An unnamed South Asian software development consultancy that creates software for employee monitoring is also an APT player and, according to CloudSek CTO Rahul Sasi, it appears to be conducting widespread intellectual property theft for economic gain.

“The targets of this APT are so diverse, ranging from government officials, high profile individuals to engineers from technology companies,” he says.

The group – dubbed Santa APT, for reasons that will become clear as you read on – is targeting software companies and individuals around the world, looking for and exfiltrating confidential information with the help of two distinct pieces of malware they have created.
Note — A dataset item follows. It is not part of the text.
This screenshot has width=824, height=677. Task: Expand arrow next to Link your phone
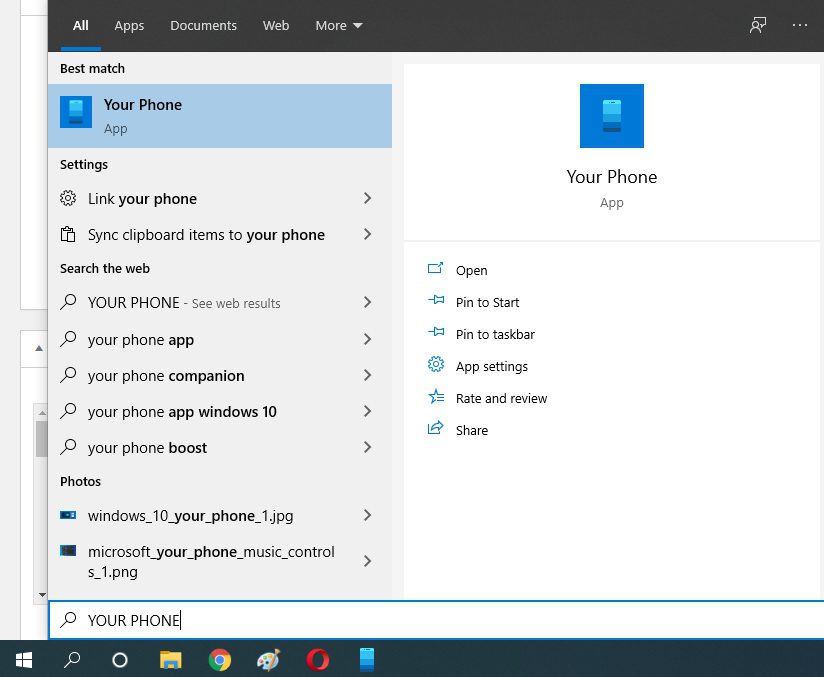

The first one is desktop malware that hides on the target computer and collects files and screenshots, then sends it to the attacker’s servers.

It’s interesting to note that the malware can also collect data from air-gapped systems with the help of a USB module.

As Sasi explained it to us, this module copies important data from an infected system to a USB device, and sends it out when it reaches an infected system that has Internet access.

The second malware is made to target Android and iOS devices. It is bundled in various Christmas-themed games and apps, and offered for download online.

The permissions these apps ask are extensive and could be viewed as “too much” by some, but apparently there are at least 8,000 users who have decided to grant them and install one of these apps.

The researchers managed to access the control panels on the C&C servers for both threats, and discovered that the mobile malware collects and exfiltrates to the servers the following information from the infected device: the user’s contacts, text messages, call records, location info, calendar contents, photos and videos, browser history and more.

Malware interface

As said before, the desktop malware exfiltrates files and screenshots, but CloudSek also found (currently empty) folders for keylogging and voice recording on the server. This may indicate that the group means to add those capabilities to the Trojan in the future.

According to Sasi, the group is also selling the desktop malware on various underground forums. Simultaneously, as a legitimate company, they are recruiting mobile app developers (both for Android and iPhone).